## [Problem statement]
Your output should be exactly the lines from the one containing "Screen dimensions: 868x503" through the final line of the following data, please, with no pictures.
-- Data for processing follows --
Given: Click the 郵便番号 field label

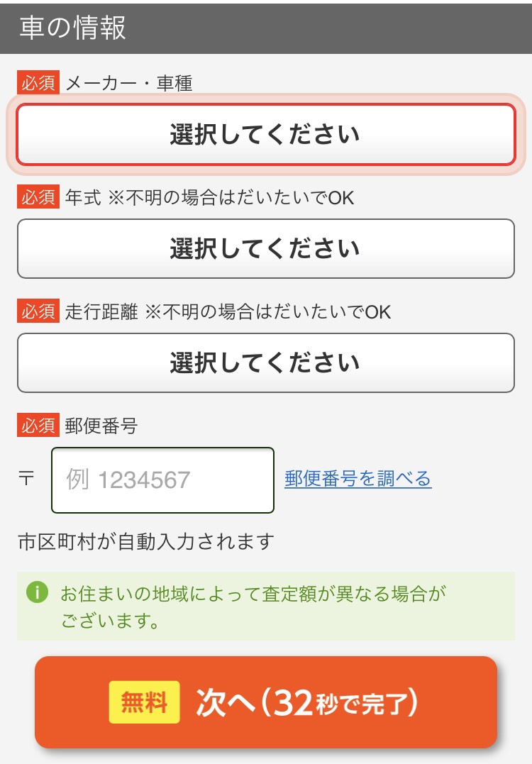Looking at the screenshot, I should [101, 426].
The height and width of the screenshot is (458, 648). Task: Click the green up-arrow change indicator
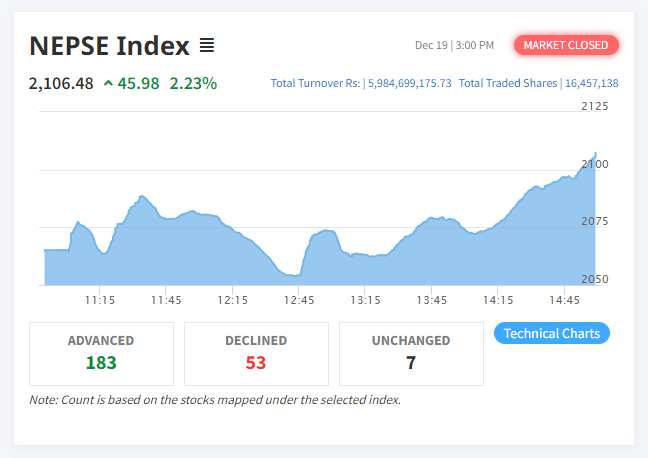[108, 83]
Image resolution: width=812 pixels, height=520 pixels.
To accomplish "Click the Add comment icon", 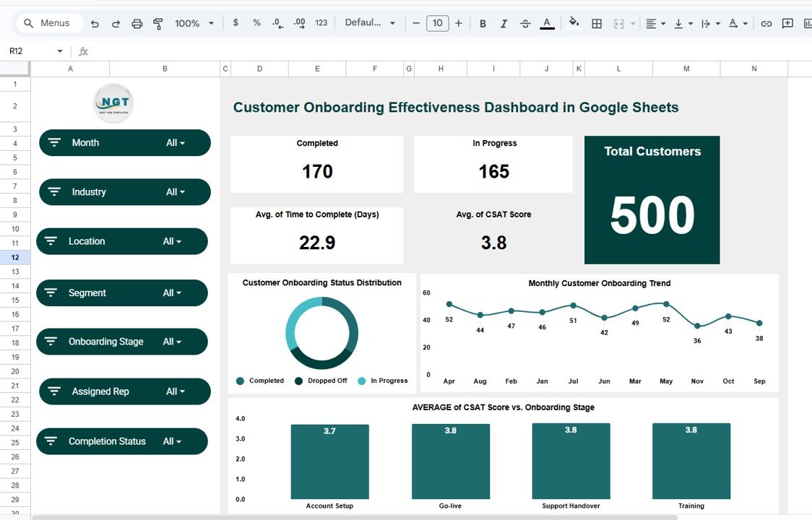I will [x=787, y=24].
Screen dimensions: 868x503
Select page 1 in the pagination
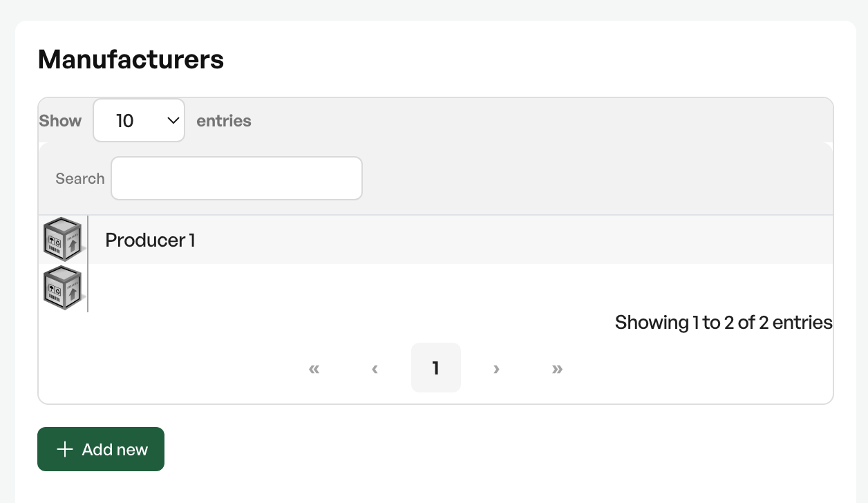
-- Data for processing concluded --
## [Exercise response]
Screen dimensions: 868x503
Select page 1 in the pagination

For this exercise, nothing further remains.